Co-created by Glen Powell and Michael Waldron, Chad Powers follows Russ Holiday, a star college quarterback who makes a crucial mistake during the championship game. That mistake leads to an altercation with the parent of a child in a wheelchair that ends with both of them on the floor in front of cameras. The events ruin Russ’s career instantly, and the subsequent spiral remains mostly off screen. 8 years later, Russ is a bum living with his dad (Toby Huss) and recording depressing Cameos. One day, while delivering his father’s makeup and prosthetics work, Russ gets an idea. He travels to a small Georgia college that he heard is having open tryouts, and Chad Powers is born.
That’s a lot of setup for very little return, which becomes the show’s running theme. The sight of Powell in some off-putting prosthetics and using a strange accent is good for a few chuckles, but quickly wears thin. The series mostly plays like a poor man’s Eastbound & Down mixed with a 00s Adam Sandler comedy. It falls flat because nobody cares about any of this working.
The writers clearly struggle with answering the obvious questions you have while also mining it for comedic material. How does Chad play without sweating off his prosthetics? Won’t even the most basic investigations into his past prove this is all BS? The answers to these and other questions fail to produce anything funny. Instead, the show gets much of its mileage from the awkward encounters between Chad and the rest of the cast.
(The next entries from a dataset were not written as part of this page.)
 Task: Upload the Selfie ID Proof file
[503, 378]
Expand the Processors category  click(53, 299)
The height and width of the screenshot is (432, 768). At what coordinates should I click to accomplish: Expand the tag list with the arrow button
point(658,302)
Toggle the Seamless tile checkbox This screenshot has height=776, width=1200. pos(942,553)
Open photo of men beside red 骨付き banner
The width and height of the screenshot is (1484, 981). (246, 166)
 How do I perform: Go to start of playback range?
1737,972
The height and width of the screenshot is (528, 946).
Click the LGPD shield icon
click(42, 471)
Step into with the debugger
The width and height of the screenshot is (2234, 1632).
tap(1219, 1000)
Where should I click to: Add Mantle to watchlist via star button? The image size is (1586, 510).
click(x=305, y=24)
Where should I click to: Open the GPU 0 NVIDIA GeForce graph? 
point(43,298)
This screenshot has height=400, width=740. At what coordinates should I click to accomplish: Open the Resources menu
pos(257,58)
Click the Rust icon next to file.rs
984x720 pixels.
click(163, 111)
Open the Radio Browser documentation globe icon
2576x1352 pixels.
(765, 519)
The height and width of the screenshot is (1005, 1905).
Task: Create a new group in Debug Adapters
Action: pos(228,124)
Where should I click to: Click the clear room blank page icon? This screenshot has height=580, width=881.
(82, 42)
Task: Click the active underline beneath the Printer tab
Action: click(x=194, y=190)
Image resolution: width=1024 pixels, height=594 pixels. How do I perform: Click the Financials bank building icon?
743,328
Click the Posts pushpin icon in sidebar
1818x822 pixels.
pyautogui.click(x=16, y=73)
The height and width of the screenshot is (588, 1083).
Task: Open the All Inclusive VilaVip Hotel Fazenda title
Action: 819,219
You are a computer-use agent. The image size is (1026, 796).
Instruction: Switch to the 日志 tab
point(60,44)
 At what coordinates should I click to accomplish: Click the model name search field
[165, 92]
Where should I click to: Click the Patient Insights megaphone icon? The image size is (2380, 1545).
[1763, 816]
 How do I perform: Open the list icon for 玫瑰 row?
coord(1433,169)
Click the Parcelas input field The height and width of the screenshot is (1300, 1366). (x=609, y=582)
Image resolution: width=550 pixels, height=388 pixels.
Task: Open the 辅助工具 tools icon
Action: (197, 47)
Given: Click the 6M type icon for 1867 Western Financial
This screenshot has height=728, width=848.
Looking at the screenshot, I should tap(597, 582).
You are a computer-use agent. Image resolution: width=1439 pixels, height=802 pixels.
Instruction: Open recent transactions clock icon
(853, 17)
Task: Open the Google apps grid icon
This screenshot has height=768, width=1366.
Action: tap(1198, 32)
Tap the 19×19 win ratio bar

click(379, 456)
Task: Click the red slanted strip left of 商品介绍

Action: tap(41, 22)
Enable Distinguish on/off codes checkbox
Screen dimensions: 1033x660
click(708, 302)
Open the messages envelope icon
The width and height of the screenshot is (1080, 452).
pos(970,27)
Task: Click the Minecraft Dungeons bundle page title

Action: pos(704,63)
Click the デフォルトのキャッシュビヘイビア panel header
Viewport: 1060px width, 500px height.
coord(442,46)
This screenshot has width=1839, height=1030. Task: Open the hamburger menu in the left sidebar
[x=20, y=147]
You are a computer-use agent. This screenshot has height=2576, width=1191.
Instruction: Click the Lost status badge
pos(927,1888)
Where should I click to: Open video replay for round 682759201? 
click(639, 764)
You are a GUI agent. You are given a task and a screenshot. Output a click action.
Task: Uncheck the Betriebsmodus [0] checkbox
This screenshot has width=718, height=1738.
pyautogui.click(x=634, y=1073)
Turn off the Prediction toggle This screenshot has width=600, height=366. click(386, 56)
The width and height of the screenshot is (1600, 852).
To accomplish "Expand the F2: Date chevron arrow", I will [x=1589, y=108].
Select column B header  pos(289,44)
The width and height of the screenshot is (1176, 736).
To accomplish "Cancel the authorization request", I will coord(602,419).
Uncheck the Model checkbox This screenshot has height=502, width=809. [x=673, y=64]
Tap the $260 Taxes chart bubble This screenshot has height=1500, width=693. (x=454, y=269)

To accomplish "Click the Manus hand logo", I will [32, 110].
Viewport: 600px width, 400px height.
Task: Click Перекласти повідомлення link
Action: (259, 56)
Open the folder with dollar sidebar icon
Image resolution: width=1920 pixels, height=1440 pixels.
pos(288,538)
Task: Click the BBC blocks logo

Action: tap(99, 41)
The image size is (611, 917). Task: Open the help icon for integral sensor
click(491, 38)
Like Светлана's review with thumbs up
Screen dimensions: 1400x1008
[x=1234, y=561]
The best of these are the moments with Frankie Rodriguez’s Danny. Like most of the characters in Chad Powers, Danny is pretty one-note. Rodriguez fills him with such energy that he becomes the standout of the cast. Glen Powell’s charm is a big part of his current ascent to leading man status, but there’s none of it on display here. He nails the jokes and sells Russ’ desperation to be back in the spotlight, but there’s an emptiness that keeps it from clicking together. It doesn’t help that Russ is such an unrepentant asshole that his inevitable redemption feels massively unearned.
It’s possible that this all comes together in the second half of the show’s brief season. As it stands, Chad Powers is a bad idea executed poorly. Maybe it works better as the basis of a hidden camera skit involving the less-wooden Manning brother. Like its namesake, the series never gets out of its own way. Instead, it relies on tired sports tropes and broad comedy that rarely works without an expert hand calling the plays. It’s disappointing, but the type of disappointment you feel when a bad team loses a game. Maybe they’ll win the next one.
Chad Powers is currently streaming on Hulu. New episodes release on Tuesdays.